*Exercise:* Rewrite the lines of the listing starting at the line containing "Translations (23, 241)" and ending at the line containing "Start (186, 6)", replacing "Hardware" with "Components" and keeping everything else the same.
* * * * *
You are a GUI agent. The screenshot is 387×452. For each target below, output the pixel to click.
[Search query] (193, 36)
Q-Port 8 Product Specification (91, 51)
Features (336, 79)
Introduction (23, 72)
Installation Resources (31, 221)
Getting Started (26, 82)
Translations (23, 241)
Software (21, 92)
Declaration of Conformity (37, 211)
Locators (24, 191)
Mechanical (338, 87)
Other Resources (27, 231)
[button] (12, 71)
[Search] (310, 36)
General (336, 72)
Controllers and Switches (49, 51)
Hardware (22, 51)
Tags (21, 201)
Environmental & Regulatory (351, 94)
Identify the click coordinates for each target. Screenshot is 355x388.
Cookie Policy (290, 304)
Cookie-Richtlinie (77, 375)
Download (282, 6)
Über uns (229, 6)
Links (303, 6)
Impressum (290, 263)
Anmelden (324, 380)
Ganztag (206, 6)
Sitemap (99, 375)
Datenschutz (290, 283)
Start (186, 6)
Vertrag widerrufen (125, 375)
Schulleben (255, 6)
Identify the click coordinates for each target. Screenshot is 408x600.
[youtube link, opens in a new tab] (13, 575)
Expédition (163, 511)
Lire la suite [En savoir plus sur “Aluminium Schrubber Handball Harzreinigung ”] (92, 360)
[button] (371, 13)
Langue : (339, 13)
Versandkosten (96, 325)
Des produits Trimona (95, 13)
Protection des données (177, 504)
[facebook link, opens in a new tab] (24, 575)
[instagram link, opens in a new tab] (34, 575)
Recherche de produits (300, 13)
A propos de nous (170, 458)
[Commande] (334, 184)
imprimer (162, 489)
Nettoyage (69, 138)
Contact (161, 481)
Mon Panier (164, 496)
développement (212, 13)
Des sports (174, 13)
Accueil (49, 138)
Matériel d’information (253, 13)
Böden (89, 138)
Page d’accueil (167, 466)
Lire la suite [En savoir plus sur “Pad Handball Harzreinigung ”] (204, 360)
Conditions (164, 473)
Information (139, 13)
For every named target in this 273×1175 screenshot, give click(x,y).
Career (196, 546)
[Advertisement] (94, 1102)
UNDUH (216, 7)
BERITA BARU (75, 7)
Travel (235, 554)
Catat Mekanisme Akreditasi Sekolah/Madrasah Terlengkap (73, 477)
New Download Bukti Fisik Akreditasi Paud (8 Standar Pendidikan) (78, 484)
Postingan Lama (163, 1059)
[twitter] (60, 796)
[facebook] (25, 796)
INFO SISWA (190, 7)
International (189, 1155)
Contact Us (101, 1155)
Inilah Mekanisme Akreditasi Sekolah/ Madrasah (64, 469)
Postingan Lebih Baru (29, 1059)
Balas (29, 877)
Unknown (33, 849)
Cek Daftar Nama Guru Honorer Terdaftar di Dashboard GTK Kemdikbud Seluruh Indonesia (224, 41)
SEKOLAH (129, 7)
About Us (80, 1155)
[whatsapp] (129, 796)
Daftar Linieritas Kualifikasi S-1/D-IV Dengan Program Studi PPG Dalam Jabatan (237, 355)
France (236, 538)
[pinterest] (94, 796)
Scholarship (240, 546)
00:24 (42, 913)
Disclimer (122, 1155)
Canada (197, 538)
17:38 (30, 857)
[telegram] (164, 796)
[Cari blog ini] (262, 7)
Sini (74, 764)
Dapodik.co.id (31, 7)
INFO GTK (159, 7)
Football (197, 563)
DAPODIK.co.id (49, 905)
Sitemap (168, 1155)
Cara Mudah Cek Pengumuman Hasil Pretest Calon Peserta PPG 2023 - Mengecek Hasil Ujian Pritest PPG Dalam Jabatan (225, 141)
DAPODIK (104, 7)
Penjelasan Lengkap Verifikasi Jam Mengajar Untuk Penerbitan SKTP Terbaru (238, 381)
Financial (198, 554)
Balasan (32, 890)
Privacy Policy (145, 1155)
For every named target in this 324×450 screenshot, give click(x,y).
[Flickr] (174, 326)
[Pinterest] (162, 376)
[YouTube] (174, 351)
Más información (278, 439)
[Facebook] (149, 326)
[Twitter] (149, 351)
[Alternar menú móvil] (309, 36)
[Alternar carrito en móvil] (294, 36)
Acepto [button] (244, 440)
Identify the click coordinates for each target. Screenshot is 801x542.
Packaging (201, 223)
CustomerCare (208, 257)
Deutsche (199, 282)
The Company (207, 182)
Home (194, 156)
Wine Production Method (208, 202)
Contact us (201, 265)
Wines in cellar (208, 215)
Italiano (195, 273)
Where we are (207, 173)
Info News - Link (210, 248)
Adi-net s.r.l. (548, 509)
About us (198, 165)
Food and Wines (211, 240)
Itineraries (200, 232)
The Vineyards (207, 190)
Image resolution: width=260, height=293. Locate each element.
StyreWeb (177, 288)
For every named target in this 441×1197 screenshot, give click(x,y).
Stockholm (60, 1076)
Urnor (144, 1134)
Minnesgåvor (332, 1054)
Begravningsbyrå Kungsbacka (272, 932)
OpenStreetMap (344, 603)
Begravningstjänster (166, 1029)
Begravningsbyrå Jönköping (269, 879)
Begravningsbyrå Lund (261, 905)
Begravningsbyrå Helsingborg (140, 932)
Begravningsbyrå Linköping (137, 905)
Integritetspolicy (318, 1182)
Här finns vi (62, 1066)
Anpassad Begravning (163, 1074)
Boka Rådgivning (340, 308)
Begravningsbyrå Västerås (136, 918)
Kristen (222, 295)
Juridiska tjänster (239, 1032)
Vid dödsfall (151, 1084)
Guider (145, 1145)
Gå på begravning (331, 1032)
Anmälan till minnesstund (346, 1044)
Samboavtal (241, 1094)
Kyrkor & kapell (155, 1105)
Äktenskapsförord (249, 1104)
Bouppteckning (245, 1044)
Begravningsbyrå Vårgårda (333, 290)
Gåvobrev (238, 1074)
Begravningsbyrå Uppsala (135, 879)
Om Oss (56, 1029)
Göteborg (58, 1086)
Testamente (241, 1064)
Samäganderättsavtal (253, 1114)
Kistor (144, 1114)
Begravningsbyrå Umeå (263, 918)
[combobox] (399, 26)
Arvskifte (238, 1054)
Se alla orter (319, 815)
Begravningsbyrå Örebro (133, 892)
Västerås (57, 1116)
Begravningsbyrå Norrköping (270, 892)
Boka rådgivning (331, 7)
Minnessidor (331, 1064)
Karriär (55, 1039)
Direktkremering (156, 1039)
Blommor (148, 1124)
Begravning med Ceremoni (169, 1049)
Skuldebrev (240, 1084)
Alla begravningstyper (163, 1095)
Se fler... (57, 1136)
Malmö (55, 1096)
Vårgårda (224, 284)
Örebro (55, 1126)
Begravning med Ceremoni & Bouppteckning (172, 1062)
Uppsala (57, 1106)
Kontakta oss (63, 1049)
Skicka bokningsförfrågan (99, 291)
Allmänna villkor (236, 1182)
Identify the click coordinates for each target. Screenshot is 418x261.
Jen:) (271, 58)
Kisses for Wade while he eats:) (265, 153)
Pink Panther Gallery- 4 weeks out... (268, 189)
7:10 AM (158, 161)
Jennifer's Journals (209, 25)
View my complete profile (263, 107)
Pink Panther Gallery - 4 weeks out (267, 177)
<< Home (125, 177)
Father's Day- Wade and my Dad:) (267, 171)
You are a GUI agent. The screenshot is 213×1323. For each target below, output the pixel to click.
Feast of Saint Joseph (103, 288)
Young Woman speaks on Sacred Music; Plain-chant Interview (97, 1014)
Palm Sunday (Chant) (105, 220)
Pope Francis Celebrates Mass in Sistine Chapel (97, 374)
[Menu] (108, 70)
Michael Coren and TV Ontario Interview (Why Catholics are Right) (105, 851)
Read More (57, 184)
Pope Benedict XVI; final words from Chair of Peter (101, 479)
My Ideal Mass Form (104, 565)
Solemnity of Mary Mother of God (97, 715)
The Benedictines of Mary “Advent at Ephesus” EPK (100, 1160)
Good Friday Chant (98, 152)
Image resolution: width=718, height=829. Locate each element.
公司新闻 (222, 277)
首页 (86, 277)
* * * * *
*Completed task:*
Translations (23, 241)
Software (21, 92)
Declaration of Conformity (37, 211)
Locators (24, 191)
Mechanical (338, 87)
Other Resources (27, 231)
[button] (12, 71)
[Search] (310, 36)
General (336, 72)
Controllers and Switches (49, 51)
Components (22, 51)
Tags (21, 201)
Environmental & Regulatory (351, 94)
Identify the click coordinates for each target. Screenshot is 355x388.
Cookie Policy (290, 304)
Cookie-Richtlinie (77, 375)
Download (282, 6)
Über uns (229, 6)
Links (303, 6)
Impressum (290, 263)
Anmelden (324, 380)
Ganztag (206, 6)
Sitemap (99, 375)
Datenschutz (290, 283)
Start (186, 6)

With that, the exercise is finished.